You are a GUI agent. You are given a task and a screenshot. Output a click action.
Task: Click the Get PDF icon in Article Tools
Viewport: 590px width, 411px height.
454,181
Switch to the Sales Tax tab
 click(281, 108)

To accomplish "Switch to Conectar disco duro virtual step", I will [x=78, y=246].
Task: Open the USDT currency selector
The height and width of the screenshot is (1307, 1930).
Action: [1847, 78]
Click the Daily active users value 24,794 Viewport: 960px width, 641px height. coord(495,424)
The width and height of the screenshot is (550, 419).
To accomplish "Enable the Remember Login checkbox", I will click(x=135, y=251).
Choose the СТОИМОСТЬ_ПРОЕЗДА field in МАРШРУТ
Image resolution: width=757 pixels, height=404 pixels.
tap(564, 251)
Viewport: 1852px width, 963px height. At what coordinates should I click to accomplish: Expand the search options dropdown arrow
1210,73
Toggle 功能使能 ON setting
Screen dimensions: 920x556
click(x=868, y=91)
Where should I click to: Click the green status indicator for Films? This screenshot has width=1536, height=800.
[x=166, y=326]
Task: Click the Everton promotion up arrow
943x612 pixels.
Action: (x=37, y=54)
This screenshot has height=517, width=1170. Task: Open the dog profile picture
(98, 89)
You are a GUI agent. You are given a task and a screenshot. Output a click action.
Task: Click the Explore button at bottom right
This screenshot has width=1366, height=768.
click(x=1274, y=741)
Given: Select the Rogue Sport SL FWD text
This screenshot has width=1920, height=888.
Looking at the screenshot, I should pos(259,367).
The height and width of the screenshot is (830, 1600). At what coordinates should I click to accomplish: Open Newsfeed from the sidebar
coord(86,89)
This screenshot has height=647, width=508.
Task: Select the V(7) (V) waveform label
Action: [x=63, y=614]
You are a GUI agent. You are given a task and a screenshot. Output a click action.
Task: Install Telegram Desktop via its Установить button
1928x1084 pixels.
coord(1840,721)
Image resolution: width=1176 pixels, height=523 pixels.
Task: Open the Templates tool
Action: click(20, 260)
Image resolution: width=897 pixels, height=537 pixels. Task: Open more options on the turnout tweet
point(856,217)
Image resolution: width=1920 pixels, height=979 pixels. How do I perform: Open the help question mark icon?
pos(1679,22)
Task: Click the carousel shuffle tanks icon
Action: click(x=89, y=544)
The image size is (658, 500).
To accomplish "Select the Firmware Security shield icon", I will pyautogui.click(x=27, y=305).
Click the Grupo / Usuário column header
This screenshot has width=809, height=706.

__EXERCISE AIM__: Give the lines of the records from the one containing "Task: Click the Everton promotion up arrow" through the one containing "click(x=1274, y=741)" as a JSON list of strings, one string per line and blank lines left out.

__THE ANSWER__:
[
  "Task: Click the Everton promotion up arrow",
  "943x612 pixels.",
  "Action: (x=37, y=54)",
  "This screenshot has height=517, width=1170. Task: Open the dog profile picture",
  "(98, 89)",
  "You are a GUI agent. You are given a task and a screenshot. Output a click action.",
  "Task: Click the Explore button at bottom right",
  "This screenshot has width=1366, height=768.",
  "click(x=1274, y=741)"
]